Return exactly the lines below, starting with the one that has "You are a computer-use agent." and going on through the one that has "Instruction: Click the".

++++ Material for the task ++++

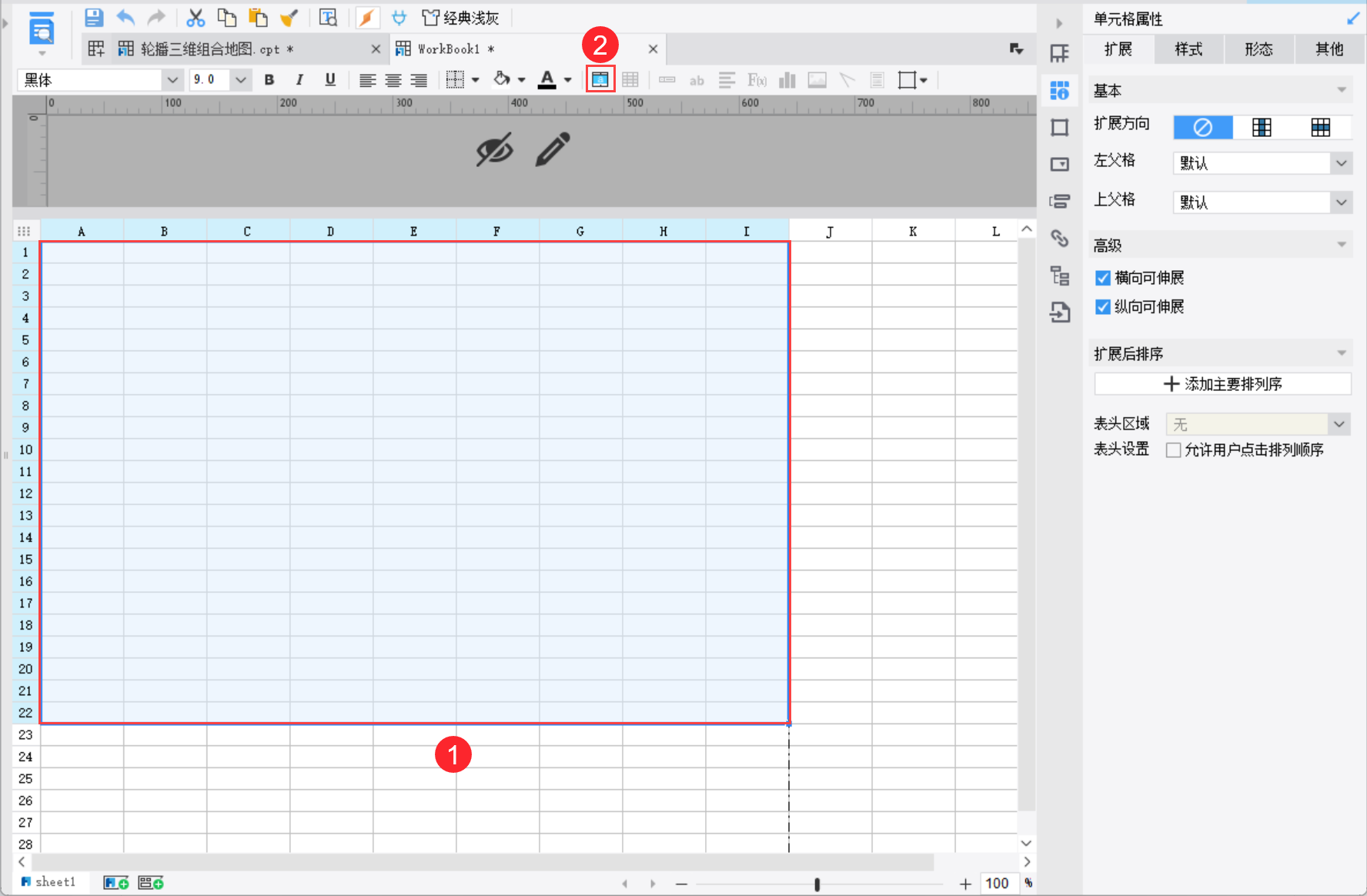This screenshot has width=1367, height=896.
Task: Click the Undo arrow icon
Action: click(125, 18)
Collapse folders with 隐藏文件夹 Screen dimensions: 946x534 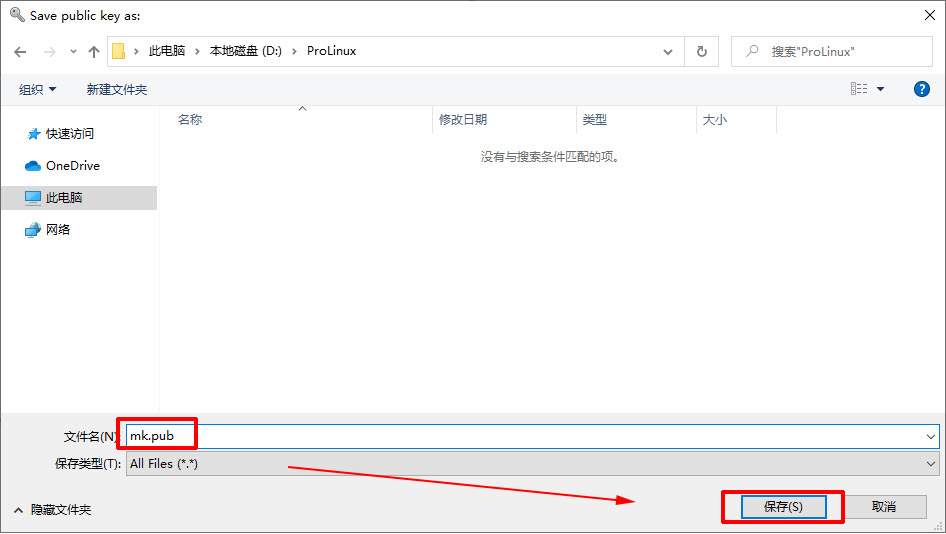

++++
++++ Material for the task ++++

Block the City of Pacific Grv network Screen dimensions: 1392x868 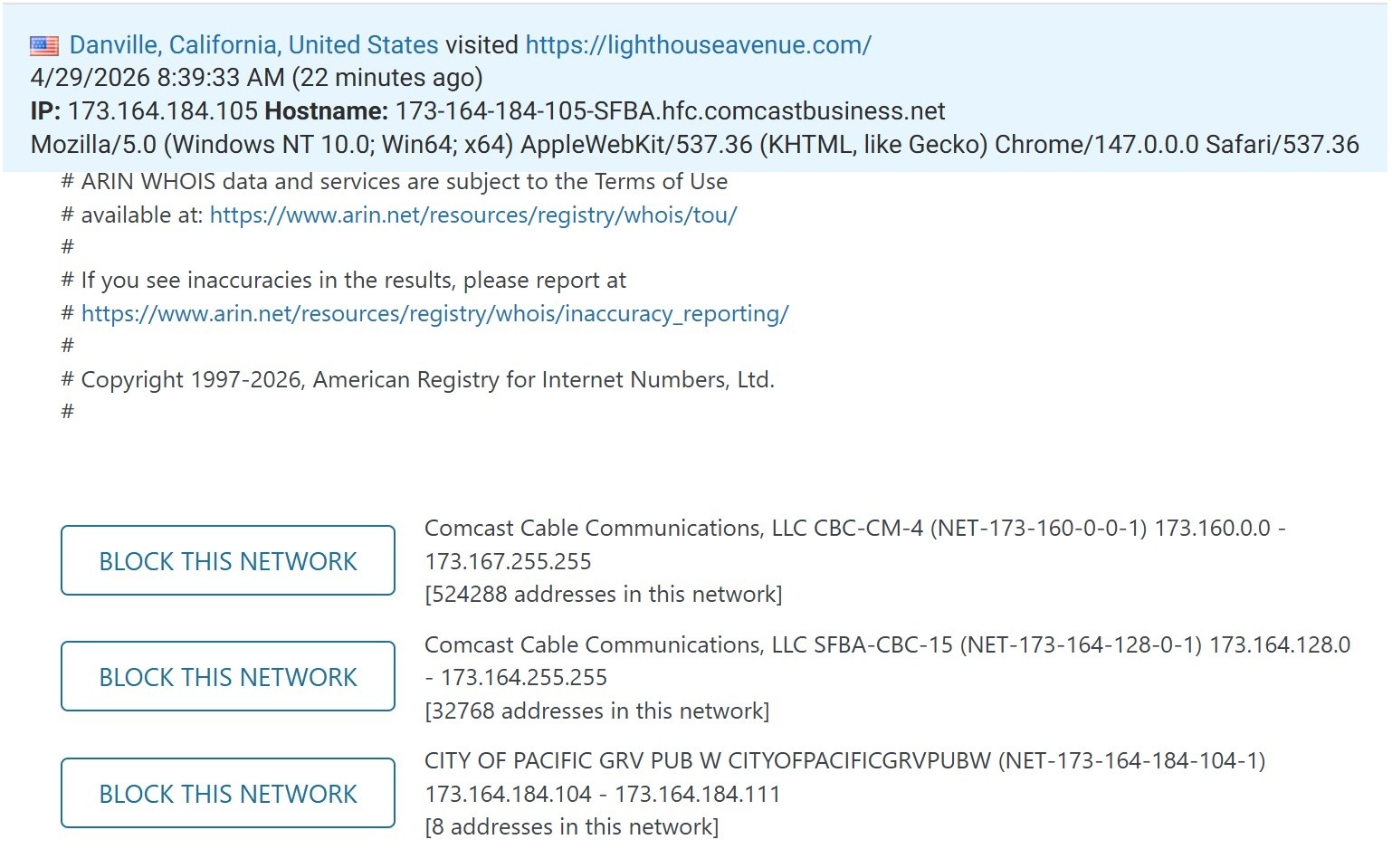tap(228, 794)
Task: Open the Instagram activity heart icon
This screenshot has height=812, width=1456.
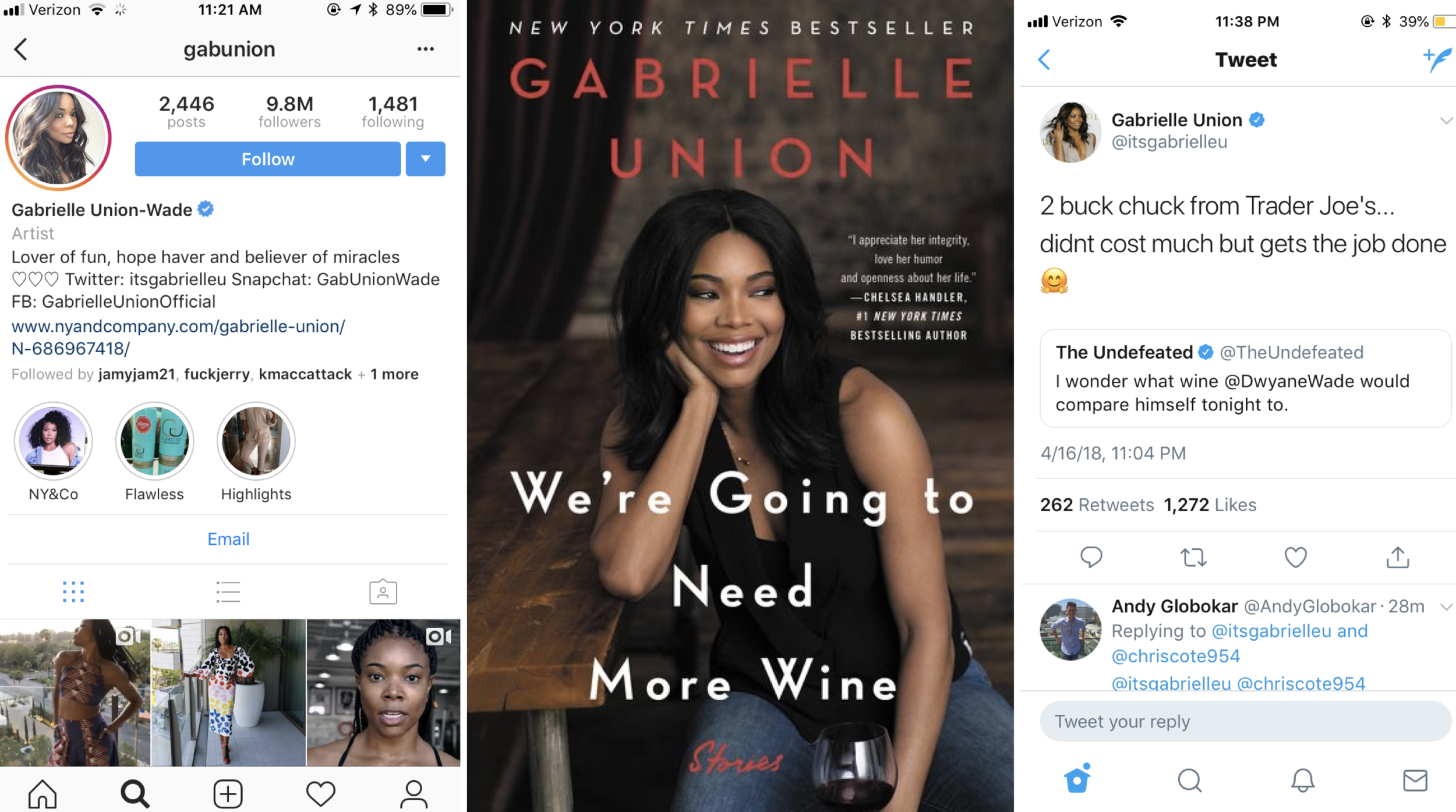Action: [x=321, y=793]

++++
++++ Material for the task ++++

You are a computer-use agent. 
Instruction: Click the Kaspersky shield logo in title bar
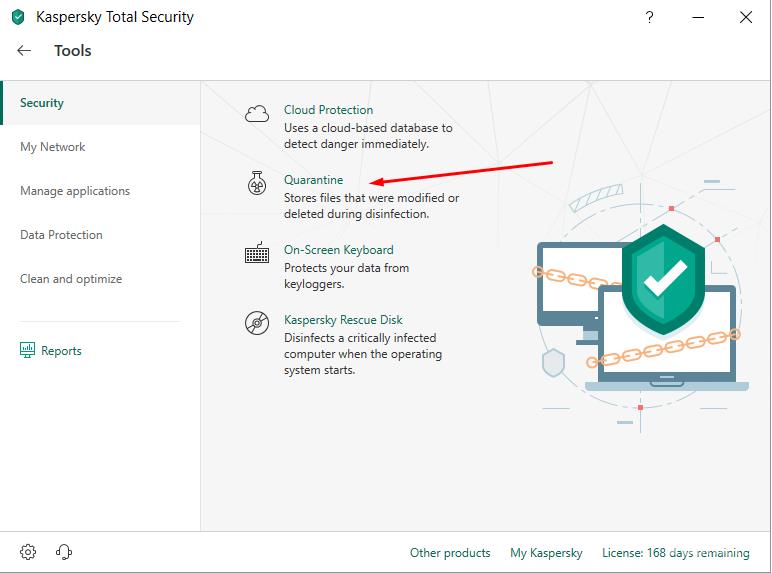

++++

#### Expected answer:
You are a computer-use agent. 
Instruction: Click the Kaspersky shield logo in title bar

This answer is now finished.